A faithful copy of all the entries is required, with no pictures in it.
TASK MATERIAL Start Marker
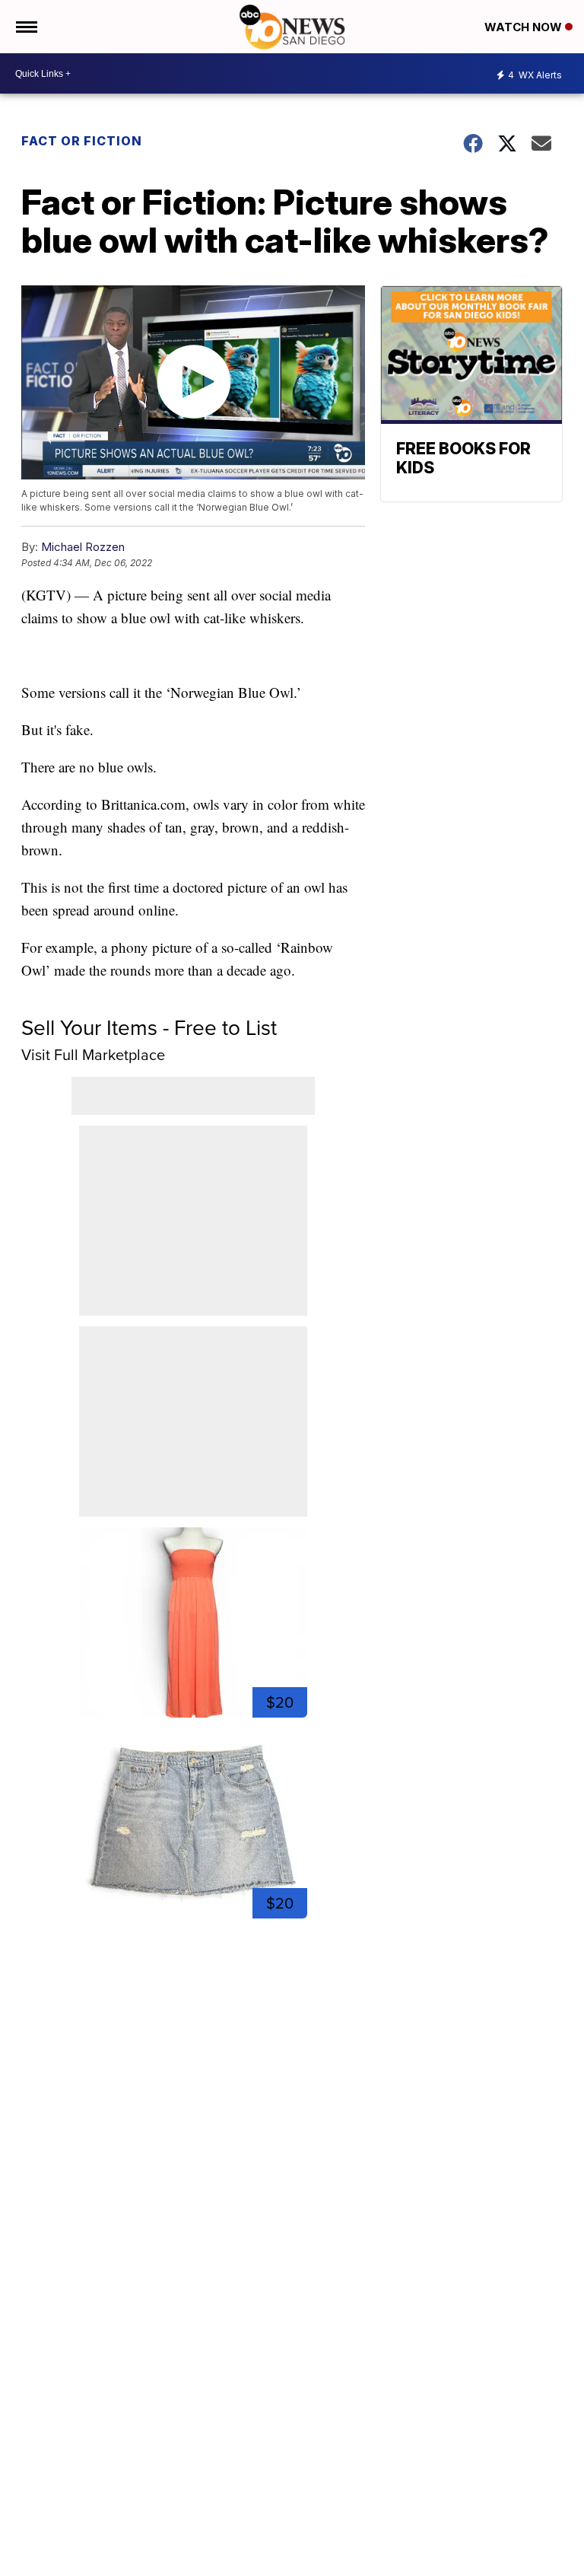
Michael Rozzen (83, 547)
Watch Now (524, 27)
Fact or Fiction (81, 140)
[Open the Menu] (25, 26)
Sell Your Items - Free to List (149, 1027)
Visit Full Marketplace (93, 1054)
TASK MATERIAL End Marker
● EXPECTED OUTPUT
Michael Rozzen (83, 547)
Watch Now (524, 27)
Fact or Fiction (81, 140)
[Open the Menu] (25, 26)
Sell Your Items - Free to List (149, 1027)
Visit Full Marketplace (93, 1054)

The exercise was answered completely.